/---

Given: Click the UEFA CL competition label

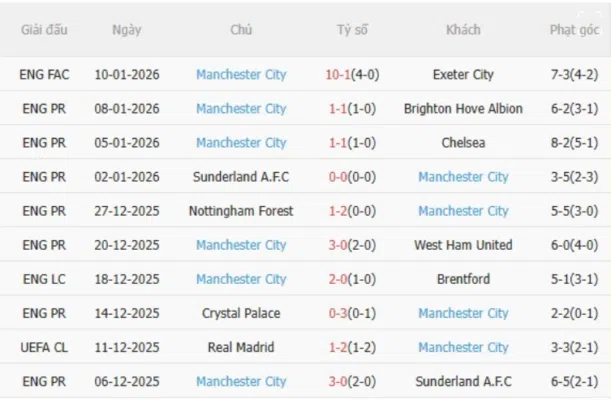Looking at the screenshot, I should [45, 347].
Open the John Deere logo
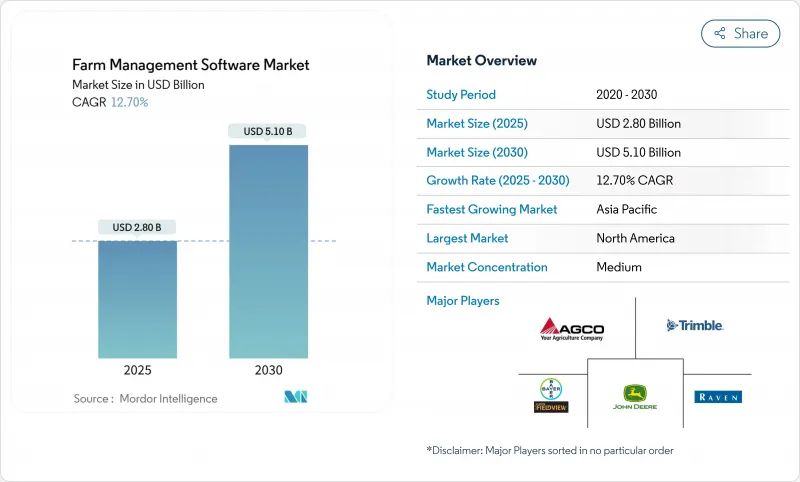 [634, 397]
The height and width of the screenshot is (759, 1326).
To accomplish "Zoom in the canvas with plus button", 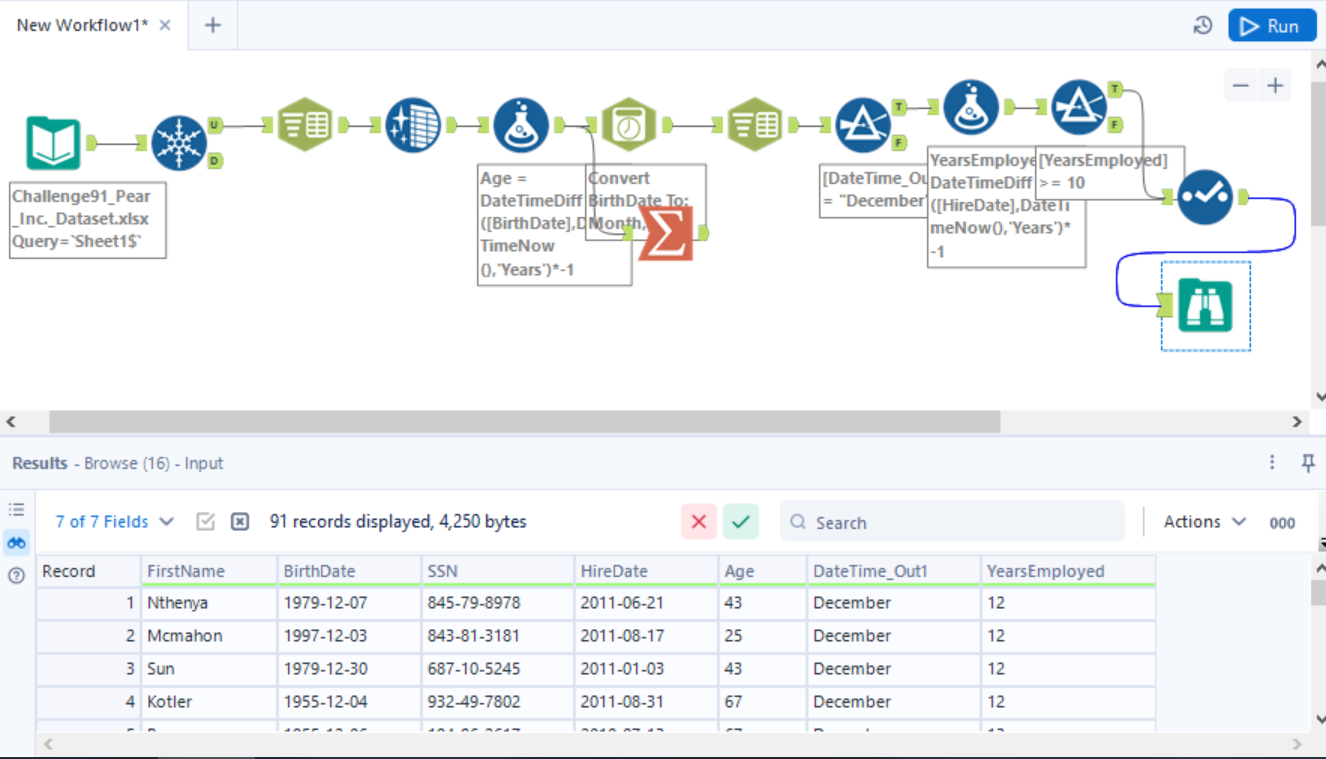I will coord(1275,86).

\---

- **Exercise goal**
Omit every picture, and please return the entries exactly from the first line through the line with "The height and", both included.

- **Exercise output**
Given: Click the UEFA CL competition label

Looking at the screenshot, I should [45, 347].
Open the John Deere logo
 [634, 397]
The height and width of the screenshot is (759, 1326).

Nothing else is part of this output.